- Genre: Fantasy Arts documentary
- Directed by: Kevin Davies
- Starring: Jon Pertwee Colin Baker Sylvester McCoy
- Narrated by: Nicholas Courtney
- Country of origin: United Kingdom
- Original language: English

Production
- Executive producer: Sue Kerr
- Producer: Kevin Davies
- Cinematography: John Adderley FRGS
- Editor: Paul Ratcliffe
- Running time: 50 minutes

Original release
- Network: BBC1 (BBC2 in Scotland)
- Release: 29 November 1993

Related
- Doctor Who

= Doctor Who: Thirty Years in the TARDIS =

1993 BBC television documentary

Doctor Who: Thirty Years in the TARDIS is a special 50-minute television documentary celebrating the 30th anniversary of the science-fiction series Doctor Who. It was originally broadcast on Monday, 29 November 1993, on BBC1 (BBC2 in Scotland). The programme was the first BBC-produced, in-depth documentary chronicling Doctor Who since Whose Doctor Who was broadcast in April 1977, and it followed a 30-minute, categorized compilation of archive clips broadcast in 1992 on BBC2 entitled Resistance is Useless. The show featured many clips from the show's episodes, and interviews with the cast and crew. Several iconic scenes from the show were recreated, with young actor Josh Maguire playing the part of a child imagining himself involved in the settings.

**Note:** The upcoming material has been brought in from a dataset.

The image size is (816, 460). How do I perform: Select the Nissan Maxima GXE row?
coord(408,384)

The documentary was produced and directed by Kevin Davies, with Sue Kerr as executive producer. Davies' initial idea for the programme was a part-documentary, part-drama called The Legend Begins, combining interviews with Doctor Who's creators with dramatised sequences showing how the events took place. It evolved into a proposal called Eulogy for the Doctor, featuring several actors who had appeared as the Doctor's companions, returning to their roles for a drama linking archive clips from the series. Eventually, all of these ideas were scaled down or abandoned in favour of a straightforward documentary format. In 2013, the idea of a drama depicting the origins of Doctor Who was used for An Adventure in Space and Time, broadcast on the BBC, commemorating the series' 50th anniversary.

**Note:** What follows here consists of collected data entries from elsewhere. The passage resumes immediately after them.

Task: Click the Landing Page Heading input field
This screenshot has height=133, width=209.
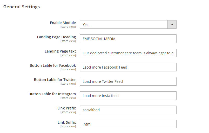Action: tap(128, 39)
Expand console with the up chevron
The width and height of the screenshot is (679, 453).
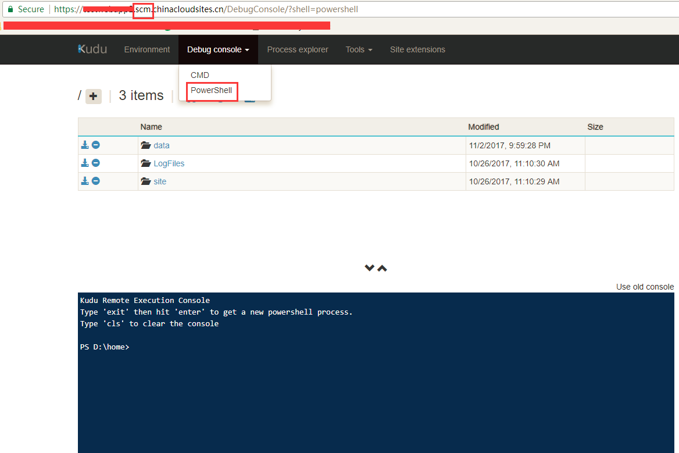tap(382, 268)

The documentary was never repeated on the BBC, but an expanded version premiered at BAFTA on 5 November 1994 titled Even More Than Thirty Years in the TARDIS. It was followed by a 90-minute release on VHS titled More Than... Thirty Years in the TARDIS, which included many interviews and clips not in the broadcast version. In 2013, More Than... Thirty Years in the TARDIS was released on DVD as part of The Legacy Collection box set, alongside the uncompleted 1979 Doctor Who serial Shada.

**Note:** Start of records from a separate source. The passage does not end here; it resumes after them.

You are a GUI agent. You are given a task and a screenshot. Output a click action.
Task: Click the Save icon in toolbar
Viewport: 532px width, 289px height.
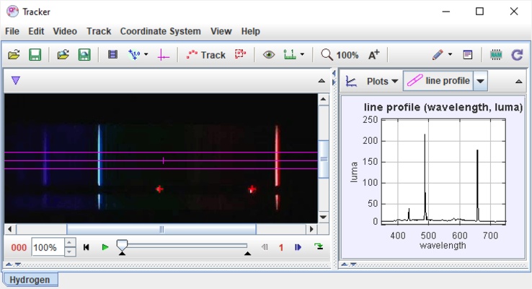35,55
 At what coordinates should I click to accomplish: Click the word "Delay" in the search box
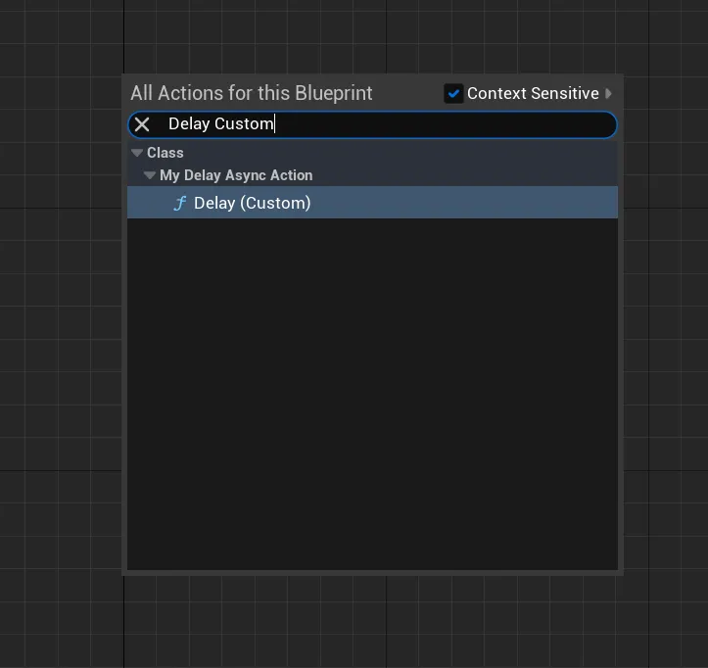click(x=189, y=124)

The interviewees included actors Jon Pertwee, Colin Baker, Sylvester McCoy, Carole Ann Ford, Roberta Tovey, Jennie Linden, Deborah Watling, Frazer Hines, Nicholas Courtney, Elisabeth Sladen, Nicola Bryant and Sophie Aldred. William Hartnell's granddaughter, Jessica Carney, was also interviewed, as well as producers Verity Lambert, Barry Letts, Philip Hinchcliffe and John Nathan-Turner, writers Terry Nation, Terrance Dicks, Douglas Adams, Eric Saward and Ben Aaronovitch, and BBC1 controller Alan Yentob. The documentary also features the thoughts of longtime critic of the series Mary Whitehouse.